Problems and tasks:
1. In the text on the Cadillac tax delay, turn the paragraph beginning "The bill also suspends" into a short list that keeps its main facts.
2. Continue the text on the Cadillac tax delay from the point where it ends.

Text:
Segment Open
Cadillac Tax and Health Insurance Tax Pushed Back
Late Monday evening, Jan. 22, President Trump signed H.R.195 to end the government shutdown and fund the government through Feb. 8, 2018. The bill passed the House with a 266-159 vote and the Senate 81-18.
OK, So Fill Me In on the Nitty-Gritty
H.R. 195 doesn’t just open our government back up for business, though. Notably for employers and group health plans, the bill includes provisions to delay certain tax provisions within the ACA. Specifically, the bill includes a further delay in the implementation of the excise tax on high-cost, employer-sponsored health coverage (the Cadillac tax), which is now set to take effect in 2022, after being previously delayed until 2020.
The bill also suspends the annual Health Insurance Provider Fee (also known as the health insurance tax, or HIT) for 2019. It was previously suspended in 2017, is now effective in 2018, is evidently now on moratorium in 2019 and will be in effect again for 2020 and beyond, barring any other congressional interference. The bill includes a six-year reauthorization of the Children’s Health Insurance Program (CHIP) and, finally, a moratorium on the medical device excise tax, which is now set to apply for sales after Dec. 31, 2019.
Segment Closed
Given information:
Segment Open
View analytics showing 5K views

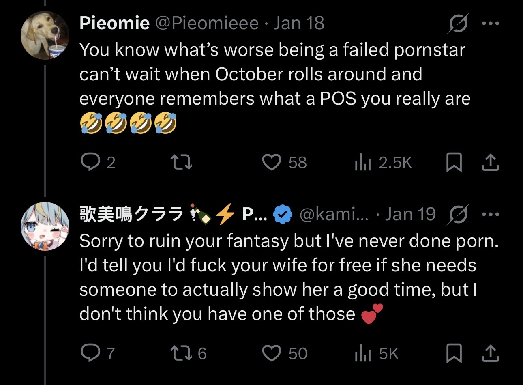coord(377,354)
Segment Closed
Answers to the tasks:
1.
- Suspends the Health Insurance Provider Fee (health insurance tax, or HIT) for 2019.
- The HIT was suspended in 2017, is in effect for 2018, and returns for 2020 and beyond unless Congress acts again.
- Reauthorizes the Children's Health Insurance Program (CHIP) for six years.
- Places a moratorium on the medical device excise tax, which will now apply to sales after Dec. 31, 2019.

2.
Got It, But … What?
Right, so a quick reminder:
The Cadillac tax imposes a 40 percent excise tax on the amount of aggregate monthly premium – or FSA, HSA or HRA – on each primary-insured individual that exceeds the certain year’s applicable dollar limit.
These frequent delays and Capitol Hill buzz also appear to show bipartisan support for an eventual repeal of the Cadillac tax entirely.
The HIT is a sales tax on health insurance with a fee set annually by the Treasury to raise a specific amount of revenue.
- The HIT tax is not tax deductible and is imposed on “net” health insurance premiums.
- The HIT applies to insurers, meaning self-insured employers are exempt.
The delays of both the Cadillac tax and HIT should grant many employers a welcome sigh of relief, considering the impact both could eventually have on their benefits planning. Regardless, employers should consult with counsel to consider whether plan amendments are necessary in light of these recent changes.